La Ville de Baltimore, par exemple, a implanté un modèle de récupération du verre ce qui leur a permis de créer des infrastructures, des emplois et de la valeur avec une matière qui s’accumulait et qui causait des problèmes. Par ailleurs, la fondatrice et PDG de Sustain Our Future Foundation nous a interpelés en nous rappelant la nécessité de considérer les matériaux lors de la conception. Elle encourage les gouvernements à réglementer en cette matière et de prôner l’utilisation que de matériaux sécuritaires, c’est-à-dire qui n’impactent pas la santé humaine, qui se récupèrent et dont la gestion se fait facilement. Elle pose une question fondamentale aux entreprises présentes dans la salle et je vous la pose : Quel est votre impact sur les communautés? Comment pouvez vous améliorer cet impact jusqu’à l’éliminer?

_DONNÉES FOURNIES_:
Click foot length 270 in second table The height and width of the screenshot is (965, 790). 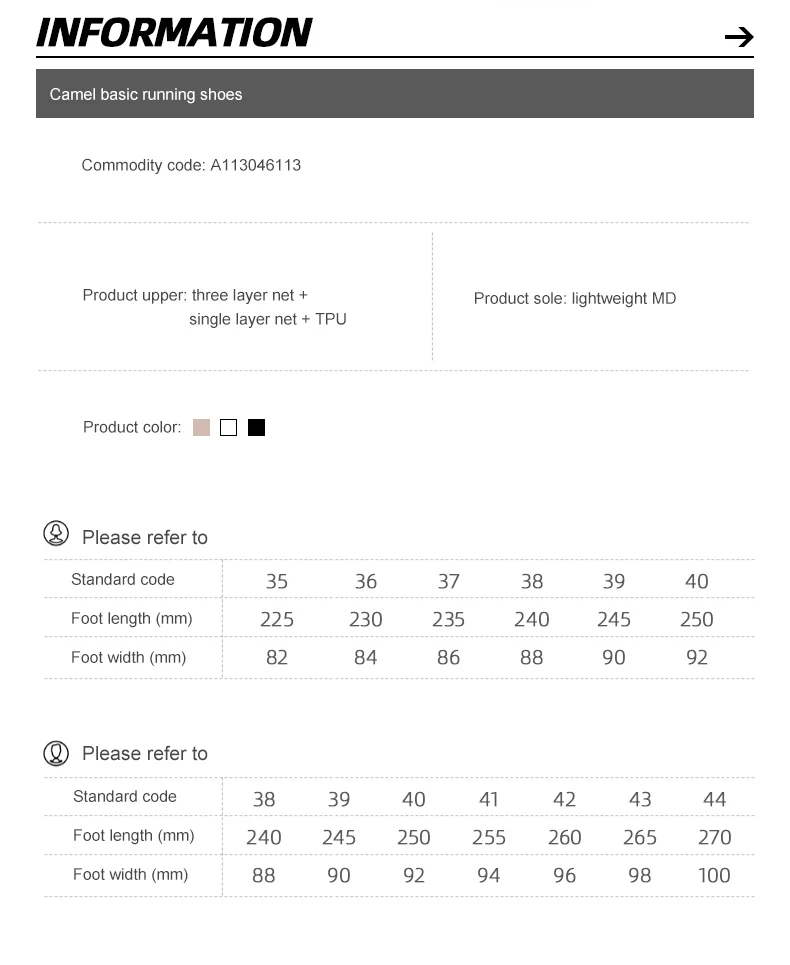click(x=714, y=837)
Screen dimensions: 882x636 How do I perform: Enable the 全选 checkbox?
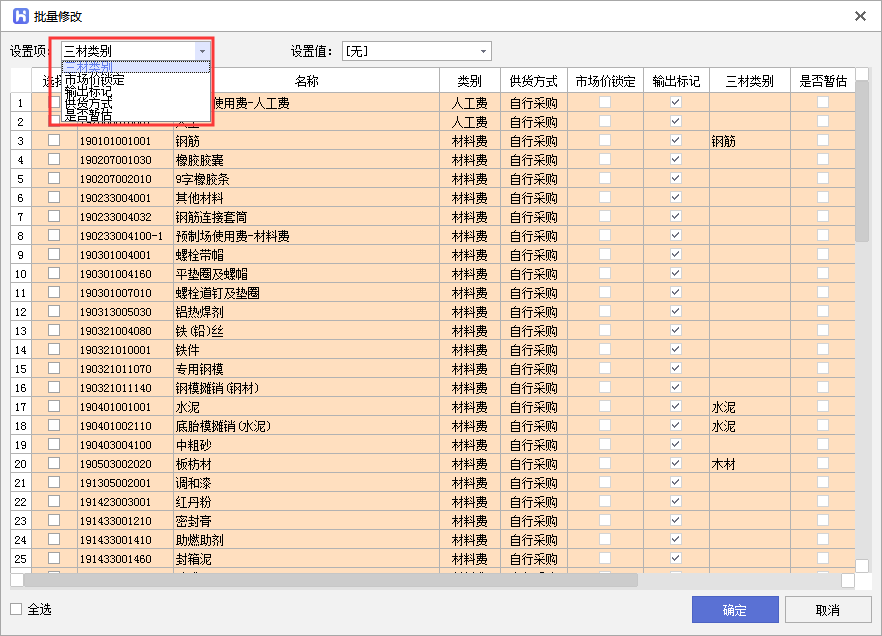[16, 609]
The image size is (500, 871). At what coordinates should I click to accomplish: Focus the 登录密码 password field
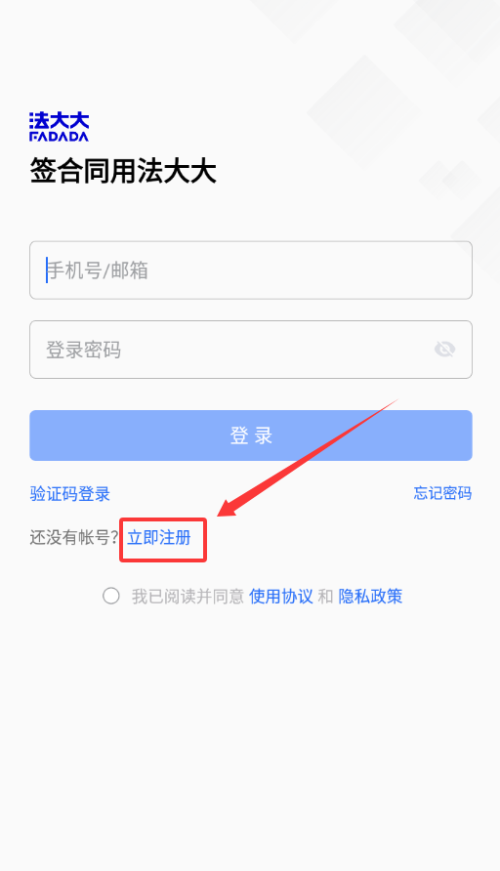click(251, 349)
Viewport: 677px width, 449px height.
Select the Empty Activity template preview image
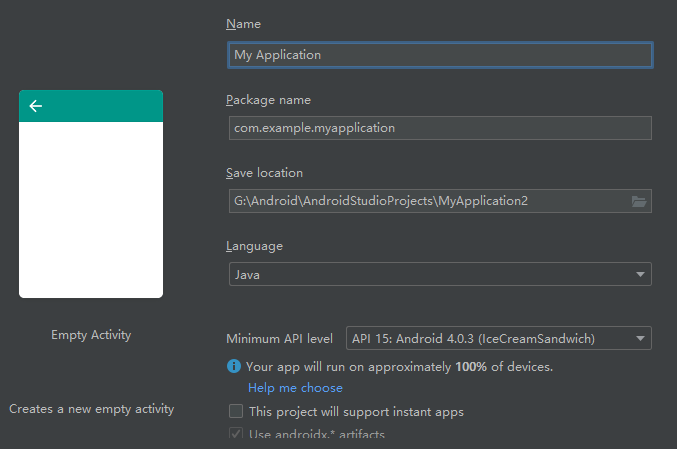pyautogui.click(x=91, y=210)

_SÉRIE D'EXERCICES_:
**1.** Indiquez si chacun des énoncés suivants concorde avec l'extrait sur la récupération des matériaux, en répondant par oui ou par non et en citant les mots de l'extrait qui tranchent. (a) La Ville de Baltimore a mis en place un modèle de récupération du verre. (b) La fondatrice de Sustain Our Future Foundation demande aux gouvernements de laisser les entreprises choisir librement leurs matériaux. (c) Le modèle adopté par Baltimore a permis de créer des emplois.
**2.** Poursuivez l'extrait sur la récupération des matériaux à la suite de sa dernière phrase.

_RÉSULTATS ATTENDUS_:
**1.**
(a) Oui : « La Ville de Baltimore, par exemple, a implanté un modèle de récupération du verre ».
(b) Non : « Elle encourage les gouvernements à réglementer en cette matière ».
(c) Oui : « ce qui leur a permis de créer des infrastructures, des emplois et de la valeur ».

**2.**
Puis, je me suis dirigé vers une conférence sur la réparation, Forged for fixing : Crafting a repair culture, animée par l’entreprise IFixit pionnière dans ce domaine avec la création de nombreux guides destinés aux consommateurs pour qu’ils fassent eux-mêmes les réparations. L’entreprise Dell faisait également partie de ce panel pour discuter des efforts qu’elle fait en termes de réparabilité et pour nuancer le propos. Dell ne peut pas proposer un ordinateur complètement et facilement démontable car le consommateur recherche un ordinateur mince et léger. À leur avis, l’économie circulaire n’est pas facile à atteindre sans des partenaires et des réglementations.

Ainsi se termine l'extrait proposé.